--- Selected excerpt ---

I just got a mail from Play.com telling me about the below. Good price?

http://www.play.com/Electronics/Ele...mc=Silverpop-_-R2_wk44-_-A-_-ELECTRONICS_PROD


----------



## Jakedoodles (Jan 16, 2006)

I've just bought the 75 from Amazon for for £138. Can't beat a canon. The panny looks sexy, but the image quality just isn't as good.


----------



## Kriminal (Jan 11, 2007)

Wonderdetail said:


> I've just bought the 75 from Amazon for for £138. Can't beat a canon. The panny looks sexy, but the image quality just isn't as good.


Would you say......you'd recommend it ?

I was looking at the one on Amazon as well


----------



## adam_r81 (Aug 15, 2007)

--- Extracted information ---

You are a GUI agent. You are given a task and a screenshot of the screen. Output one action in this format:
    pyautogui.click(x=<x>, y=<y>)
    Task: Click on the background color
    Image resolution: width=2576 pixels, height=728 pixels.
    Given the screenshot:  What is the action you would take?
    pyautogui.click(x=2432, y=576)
--
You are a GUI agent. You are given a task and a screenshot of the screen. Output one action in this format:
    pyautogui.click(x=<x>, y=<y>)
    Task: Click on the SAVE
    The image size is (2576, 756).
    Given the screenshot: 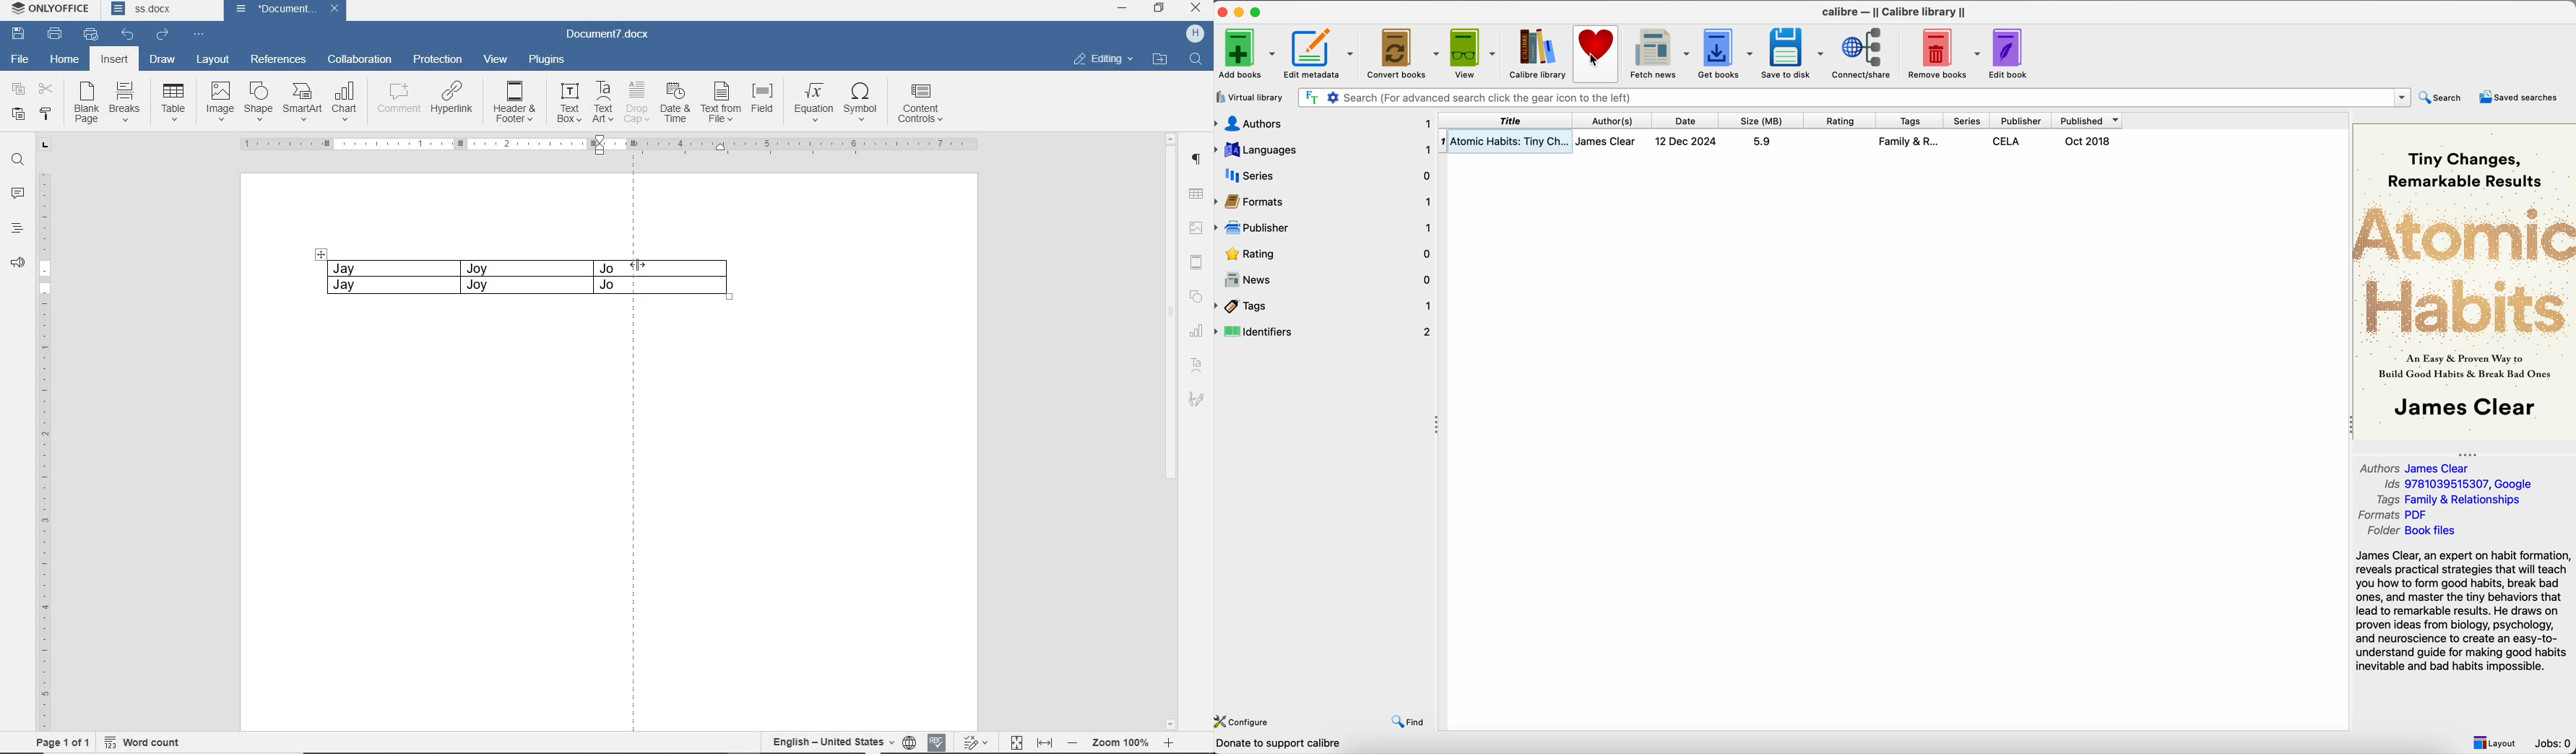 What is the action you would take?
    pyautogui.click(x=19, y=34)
---
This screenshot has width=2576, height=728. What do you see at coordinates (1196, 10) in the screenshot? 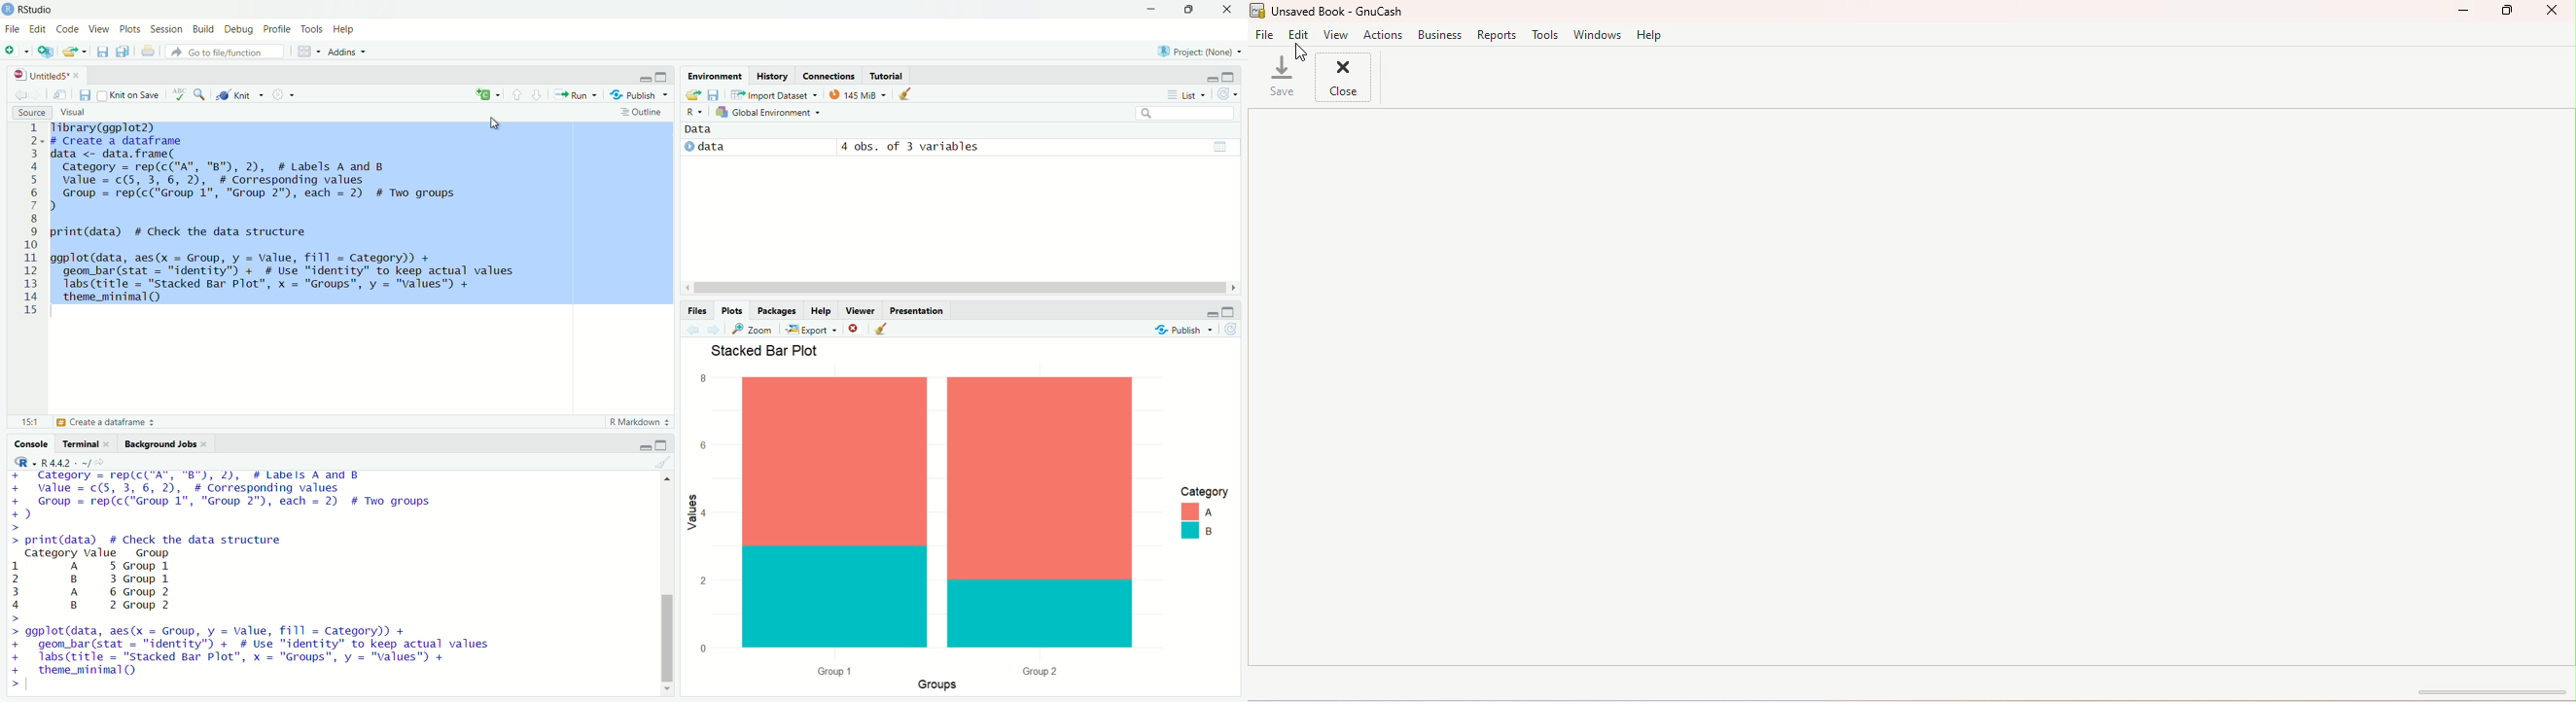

--- Problem description ---
Resume the forum thread about the camera deal, picking up at the point where it stops. The records are separate from the forum thread and have no connection to it.

--- Task response ---
Whats the Lumix TZ3 like


----------



## Jace (Oct 26, 2005)

adam_r81 said:


> Whats the Lumix TZ3 like


I like mine, still dont fully understand it, but the zoom is good :thumb:


----------



## Seth1 (Oct 23, 2007)

Jace said:


> I like mine, still dont fully understand it, but the zoom is good :thumb:


Nice shot! :thumb: would anyone recommend the Sony T70 or T200?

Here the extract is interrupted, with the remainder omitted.